En esta ocasión, Salazar tampoco dudó en señalar a las "altas esferas de la política legislativa", por poner a su servicio y del narcotráfico la administración de justicia de una de las provincias más influyentes del país y que ha sido territorio socialcristiano durante décadas.

Por lo que la detención del exasambleísta Pablo Muentes, que ha mantenido una relación muy cercana con la cúpula del PSC y fue colaborador del mismo Jaime Nebot cuando dirigía el Municipio de Guayaquil, prende alertas en los círculos cercanos a la lista 6.

Golpe de efecto

El caso Purga coincide, además, con la reciente decisión de la Asamblea Nacional de censurar y destituir al vocal de la Judicatura, Fausto Murillo, el 29 de febrero.

Con esa maniobra política, conseguida entre el correísmo, socialcristianismo y oficialismo, se abre la puerta para que esas fuerzas políticas negocien el envío de una terna para ocupar la vacante.

Esto implica una nueva pugna por el control de la codiciada Judicatura, infiltrada por el narcotráfico y con operadores que responden también a ciertas banderas políticas, un episodio que se repite frecuentemente desde el recrudecimiento de la crisis del sistema judicial.

Y esa terna deberá pasar por el Consejo de Participación Ciudadana (CPCCS), también dividido entre simpatizantes del correísmo (2) y el socialcristianismo (2), pero con una supuesta 'mayoría' de independientes (3).

Se trata del secreto peor guardado del país: las organizaciones políticas siempre han tenido, cuando menos, 'simpatizantes' o 'aliados' dentro de todas las instituciones colegiadas del Estado, pese a que la única que permite la representación partidista es la Asamblea Nacional.

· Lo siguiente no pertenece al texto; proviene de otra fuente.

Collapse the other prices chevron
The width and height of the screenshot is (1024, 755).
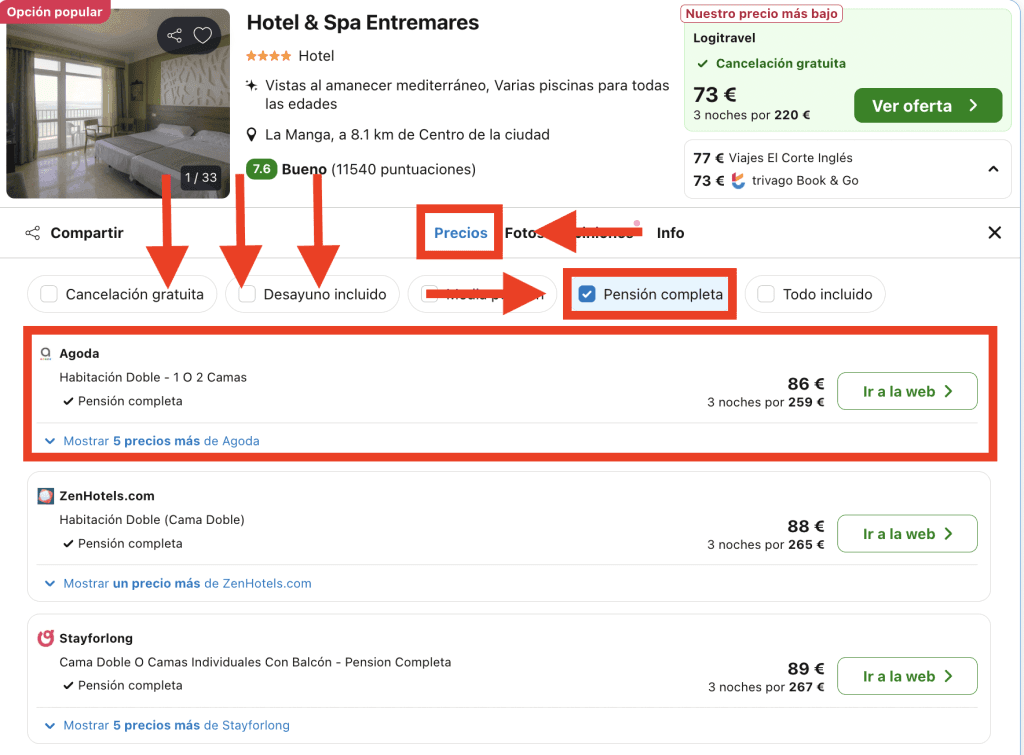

Es así que el nuevo operativo liderado por la fiscal Salazar llega en un momento preciso, tal como sucedió con el caso Metástasis, que aterrizó en el tablero político cuando el correísmo buscaba respaldos para enjuiciarla políticamente y sacarla de su despacho.

Silencio y quejas

Después de horas de silencio, el Partido Social Cristiano emitió un escueto comunicado en el que no nombraron a Muentes. La 6 solo señaló que "nadie está por encima de la ley" y que "la justicia debe concretar sus acusaciones y pruebas en el proceso".

Mientras que la Revolución Ciudadana prefirió no pronunciarse y dedicar la jornada a atacar al gobierno del presidente Daniel Noboa, pese a que gracias al oficialismo pudieron concretar la destitución de Murillo de la Judicatura.

Sin embargo, como es costumbre, Rafael Correa y sus más fieles seguidores sí utilizaron sus redes para quejarse y atacar a la Fiscal General. El expresidente afirmó que se trata de una 'venganza' por la votación en el Legislativo.

Pero legisladores del oficialismo tampoco se hicieron eco del caso y el mismo Gobierno guardó silencio, cuando anteriormente las autoridades habían felicitado y respaldado el trabajo de la fiscal Salazar.

El único grupo político que sí aprovechó la coyuntura para quejarse sobre los alcances de la corrupción en el país y exigir transparencia fue Construye. Esto, pese a que las dos últimas grandes investigaciones de la Fiscalía apuntan a que la Función Legislativa también ha sido infiltrada por el crimen organizado.